[Start of Attachment]

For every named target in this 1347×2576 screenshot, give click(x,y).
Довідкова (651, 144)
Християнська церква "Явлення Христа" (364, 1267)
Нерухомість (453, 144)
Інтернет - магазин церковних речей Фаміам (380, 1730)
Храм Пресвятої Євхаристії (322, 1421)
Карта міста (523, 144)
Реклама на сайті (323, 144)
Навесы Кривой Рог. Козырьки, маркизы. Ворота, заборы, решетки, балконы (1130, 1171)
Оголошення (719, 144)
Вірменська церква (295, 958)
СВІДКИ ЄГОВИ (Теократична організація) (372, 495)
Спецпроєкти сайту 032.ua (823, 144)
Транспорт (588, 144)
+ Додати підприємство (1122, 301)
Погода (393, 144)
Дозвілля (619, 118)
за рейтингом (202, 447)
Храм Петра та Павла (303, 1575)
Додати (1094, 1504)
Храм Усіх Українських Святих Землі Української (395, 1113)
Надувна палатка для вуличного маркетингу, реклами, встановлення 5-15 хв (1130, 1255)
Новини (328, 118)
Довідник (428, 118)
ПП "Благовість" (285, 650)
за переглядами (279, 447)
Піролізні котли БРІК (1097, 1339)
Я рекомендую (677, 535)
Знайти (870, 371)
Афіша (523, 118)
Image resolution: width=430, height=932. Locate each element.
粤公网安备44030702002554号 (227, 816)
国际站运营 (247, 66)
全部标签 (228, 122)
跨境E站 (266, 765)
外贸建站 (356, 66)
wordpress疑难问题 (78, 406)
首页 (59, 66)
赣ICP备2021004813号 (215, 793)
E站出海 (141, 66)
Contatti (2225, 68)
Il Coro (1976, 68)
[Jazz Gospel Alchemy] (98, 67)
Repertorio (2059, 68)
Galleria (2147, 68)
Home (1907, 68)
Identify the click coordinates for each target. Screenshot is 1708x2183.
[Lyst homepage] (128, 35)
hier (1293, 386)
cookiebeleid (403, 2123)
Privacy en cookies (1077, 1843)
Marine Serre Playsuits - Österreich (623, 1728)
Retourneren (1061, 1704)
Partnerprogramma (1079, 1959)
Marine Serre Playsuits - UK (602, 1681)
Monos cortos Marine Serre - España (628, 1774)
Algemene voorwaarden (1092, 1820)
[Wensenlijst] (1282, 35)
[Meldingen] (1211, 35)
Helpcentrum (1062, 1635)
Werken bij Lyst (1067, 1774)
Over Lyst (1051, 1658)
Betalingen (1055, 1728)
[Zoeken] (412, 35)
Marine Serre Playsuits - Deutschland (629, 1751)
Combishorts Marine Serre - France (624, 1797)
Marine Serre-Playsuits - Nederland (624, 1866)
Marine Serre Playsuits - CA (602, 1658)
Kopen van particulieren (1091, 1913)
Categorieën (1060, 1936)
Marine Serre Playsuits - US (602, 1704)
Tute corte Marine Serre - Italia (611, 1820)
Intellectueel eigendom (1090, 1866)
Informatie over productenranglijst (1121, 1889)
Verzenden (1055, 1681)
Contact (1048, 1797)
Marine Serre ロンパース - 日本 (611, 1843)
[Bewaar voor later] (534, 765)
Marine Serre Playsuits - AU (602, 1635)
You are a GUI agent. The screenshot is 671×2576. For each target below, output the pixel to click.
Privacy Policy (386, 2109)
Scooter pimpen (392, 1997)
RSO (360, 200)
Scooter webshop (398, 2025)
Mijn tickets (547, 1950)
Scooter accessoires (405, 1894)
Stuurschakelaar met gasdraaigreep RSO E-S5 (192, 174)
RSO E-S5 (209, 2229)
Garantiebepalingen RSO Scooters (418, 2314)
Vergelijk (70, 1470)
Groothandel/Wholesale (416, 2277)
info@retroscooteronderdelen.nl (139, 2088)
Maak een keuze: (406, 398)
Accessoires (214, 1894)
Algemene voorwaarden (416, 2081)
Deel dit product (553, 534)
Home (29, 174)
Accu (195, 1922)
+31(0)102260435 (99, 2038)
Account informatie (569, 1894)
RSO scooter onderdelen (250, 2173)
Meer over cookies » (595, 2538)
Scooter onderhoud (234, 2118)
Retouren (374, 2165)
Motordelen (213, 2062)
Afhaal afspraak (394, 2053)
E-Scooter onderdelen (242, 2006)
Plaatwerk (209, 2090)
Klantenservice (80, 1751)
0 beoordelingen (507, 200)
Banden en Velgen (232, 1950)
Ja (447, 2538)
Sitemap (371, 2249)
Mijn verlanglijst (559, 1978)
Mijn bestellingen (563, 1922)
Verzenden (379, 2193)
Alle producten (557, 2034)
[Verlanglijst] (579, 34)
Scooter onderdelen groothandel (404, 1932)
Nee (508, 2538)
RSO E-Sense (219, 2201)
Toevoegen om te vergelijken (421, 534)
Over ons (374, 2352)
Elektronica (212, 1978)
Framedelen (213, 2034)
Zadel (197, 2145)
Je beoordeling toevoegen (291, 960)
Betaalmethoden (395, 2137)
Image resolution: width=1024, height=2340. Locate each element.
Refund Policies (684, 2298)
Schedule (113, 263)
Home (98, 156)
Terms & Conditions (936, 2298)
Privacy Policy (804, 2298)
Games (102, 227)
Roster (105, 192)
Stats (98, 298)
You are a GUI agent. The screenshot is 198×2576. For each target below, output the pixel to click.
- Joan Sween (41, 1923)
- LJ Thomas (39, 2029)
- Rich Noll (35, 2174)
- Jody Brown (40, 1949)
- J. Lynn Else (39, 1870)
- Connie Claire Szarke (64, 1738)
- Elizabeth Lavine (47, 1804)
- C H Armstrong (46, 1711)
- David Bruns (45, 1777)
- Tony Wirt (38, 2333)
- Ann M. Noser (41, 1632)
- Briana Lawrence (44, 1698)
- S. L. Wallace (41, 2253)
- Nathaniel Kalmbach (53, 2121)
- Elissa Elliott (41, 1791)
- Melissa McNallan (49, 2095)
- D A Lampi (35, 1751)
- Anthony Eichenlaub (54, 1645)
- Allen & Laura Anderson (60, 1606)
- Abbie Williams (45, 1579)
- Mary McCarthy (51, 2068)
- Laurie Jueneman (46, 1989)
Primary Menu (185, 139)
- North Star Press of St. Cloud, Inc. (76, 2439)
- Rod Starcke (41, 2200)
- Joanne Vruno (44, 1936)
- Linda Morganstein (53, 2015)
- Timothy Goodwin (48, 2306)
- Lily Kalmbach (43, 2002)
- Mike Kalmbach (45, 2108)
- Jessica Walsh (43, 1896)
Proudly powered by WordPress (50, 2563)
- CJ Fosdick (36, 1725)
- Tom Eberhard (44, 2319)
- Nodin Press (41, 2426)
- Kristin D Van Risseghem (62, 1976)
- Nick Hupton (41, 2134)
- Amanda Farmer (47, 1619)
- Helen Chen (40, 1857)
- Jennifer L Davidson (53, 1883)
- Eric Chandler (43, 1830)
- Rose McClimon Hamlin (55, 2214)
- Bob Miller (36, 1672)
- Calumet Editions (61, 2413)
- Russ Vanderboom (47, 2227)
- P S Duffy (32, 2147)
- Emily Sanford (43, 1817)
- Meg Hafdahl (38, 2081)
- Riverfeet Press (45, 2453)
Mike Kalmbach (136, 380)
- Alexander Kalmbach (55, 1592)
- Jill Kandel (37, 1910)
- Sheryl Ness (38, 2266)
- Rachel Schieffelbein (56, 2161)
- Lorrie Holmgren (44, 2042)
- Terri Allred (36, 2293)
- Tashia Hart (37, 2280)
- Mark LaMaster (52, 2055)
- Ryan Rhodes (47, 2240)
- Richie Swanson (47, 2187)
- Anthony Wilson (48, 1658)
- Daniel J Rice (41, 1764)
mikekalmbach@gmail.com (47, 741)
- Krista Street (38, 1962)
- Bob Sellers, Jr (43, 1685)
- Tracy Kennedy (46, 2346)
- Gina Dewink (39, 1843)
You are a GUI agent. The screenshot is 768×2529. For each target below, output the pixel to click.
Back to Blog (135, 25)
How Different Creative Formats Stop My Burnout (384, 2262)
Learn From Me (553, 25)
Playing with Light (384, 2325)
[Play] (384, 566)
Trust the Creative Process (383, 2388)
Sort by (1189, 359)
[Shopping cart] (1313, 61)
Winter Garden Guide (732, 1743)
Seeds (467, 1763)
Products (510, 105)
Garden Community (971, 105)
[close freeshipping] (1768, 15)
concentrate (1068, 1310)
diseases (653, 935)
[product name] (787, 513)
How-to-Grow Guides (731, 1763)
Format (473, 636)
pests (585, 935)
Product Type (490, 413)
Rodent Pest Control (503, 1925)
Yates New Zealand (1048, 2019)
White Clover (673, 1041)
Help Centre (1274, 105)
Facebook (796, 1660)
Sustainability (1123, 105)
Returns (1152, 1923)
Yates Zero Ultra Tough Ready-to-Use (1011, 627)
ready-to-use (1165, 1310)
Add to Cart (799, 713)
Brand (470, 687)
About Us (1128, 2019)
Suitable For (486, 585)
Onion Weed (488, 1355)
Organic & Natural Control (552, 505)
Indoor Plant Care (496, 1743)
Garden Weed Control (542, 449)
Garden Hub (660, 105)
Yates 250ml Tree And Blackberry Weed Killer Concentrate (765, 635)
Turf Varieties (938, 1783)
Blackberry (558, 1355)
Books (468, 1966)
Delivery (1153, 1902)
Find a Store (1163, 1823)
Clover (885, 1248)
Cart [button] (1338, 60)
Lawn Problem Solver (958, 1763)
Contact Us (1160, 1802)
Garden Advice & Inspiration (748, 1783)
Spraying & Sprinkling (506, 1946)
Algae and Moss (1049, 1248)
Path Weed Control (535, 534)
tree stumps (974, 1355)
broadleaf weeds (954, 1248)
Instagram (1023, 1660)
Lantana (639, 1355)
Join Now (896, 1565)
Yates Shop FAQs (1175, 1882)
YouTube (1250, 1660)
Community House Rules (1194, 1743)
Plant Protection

[End of Attachment]

WORK ORDER. Above are the records; repeat exactly the lines from the one holding "Over ons (374, 2352)" down to the one holding "- Elissa Elliott (41, 1791)", end lines included.

REPLY TO THE TASK.
Over ons (374, 2352)
Elektronica (212, 1978)
Framedelen (213, 2034)
Zadel (197, 2145)
Je beoordeling toevoegen (291, 960)
Betaalmethoden (395, 2137)
Image resolution: width=1024, height=2340. Locate each element.
Refund Policies (684, 2298)
Schedule (113, 263)
Home (98, 156)
Terms & Conditions (936, 2298)
Privacy Policy (804, 2298)
Games (102, 227)
Roster (105, 192)
Stats (98, 298)
You are a GUI agent. The screenshot is 198×2576. For each target below, output the pixel to click.
- Joan Sween (41, 1923)
- LJ Thomas (39, 2029)
- Rich Noll (35, 2174)
- Jody Brown (40, 1949)
- J. Lynn Else (39, 1870)
- Connie Claire Szarke (64, 1738)
- Elizabeth Lavine (47, 1804)
- C H Armstrong (46, 1711)
- David Bruns (45, 1777)
- Tony Wirt (38, 2333)
- Ann M. Noser (41, 1632)
- Briana Lawrence (44, 1698)
- S. L. Wallace (41, 2253)
- Nathaniel Kalmbach (53, 2121)
- Elissa Elliott (41, 1791)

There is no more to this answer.